The Virginia decision came from the U.S. 4th Circuit Court of Appeals — the appeals court that sets legal precedent for West Virginia. Wyoming, South Carolina, North Carolina, Kansas and Colorado also fall in the affected judicial circuits.

On Tuesday, U.S. District Court Judge Robert C. Chambers lifted the stay on the case, pending in Huntington Federal Court, that challenges West Virginia’s Defense of Marriage Act which defines marriage as between one man and one woman. The defendants in the case were given 14 days to file responses.

On Wednesday’s MetroNews “Talkline,” Whitt said there is still another option — beyond the courts — that could possibly keep West Virginia’s current definition of marriage intact.

“This battle isn’t over,” he said. “The United States Constitution is very likely to be amended in the next few years and be ratified by enough states to make that the permanent law of the land.”

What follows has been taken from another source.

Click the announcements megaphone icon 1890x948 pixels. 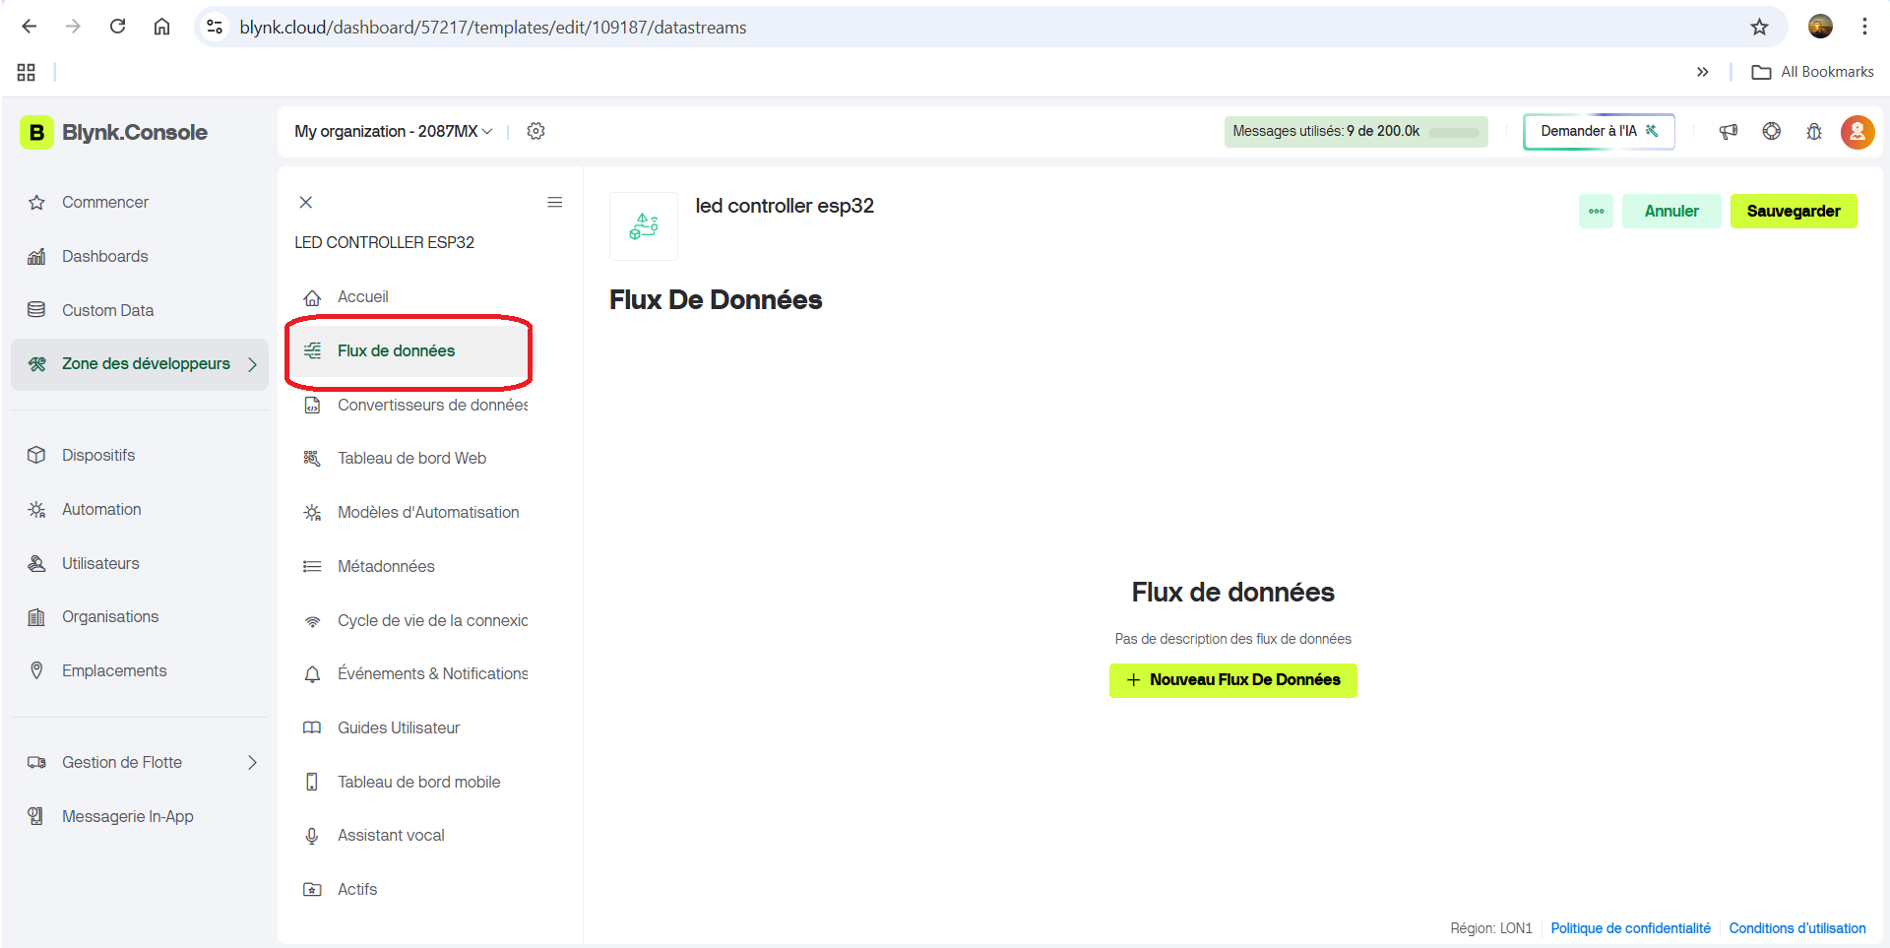[1729, 131]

Amendments to the U.S. Constitution can be adopted and sent to the states for ratification by either a two-thirds vote from both the U.S. Senate and U.S. House of Representatives or a two-thirds vote from a national convention Congress would call if legislatures in 34 states requested as much.

The legislatures in 38 states, three-fourths of the states, would have to ratify any amendment for it to be added to the U.S. Constitution.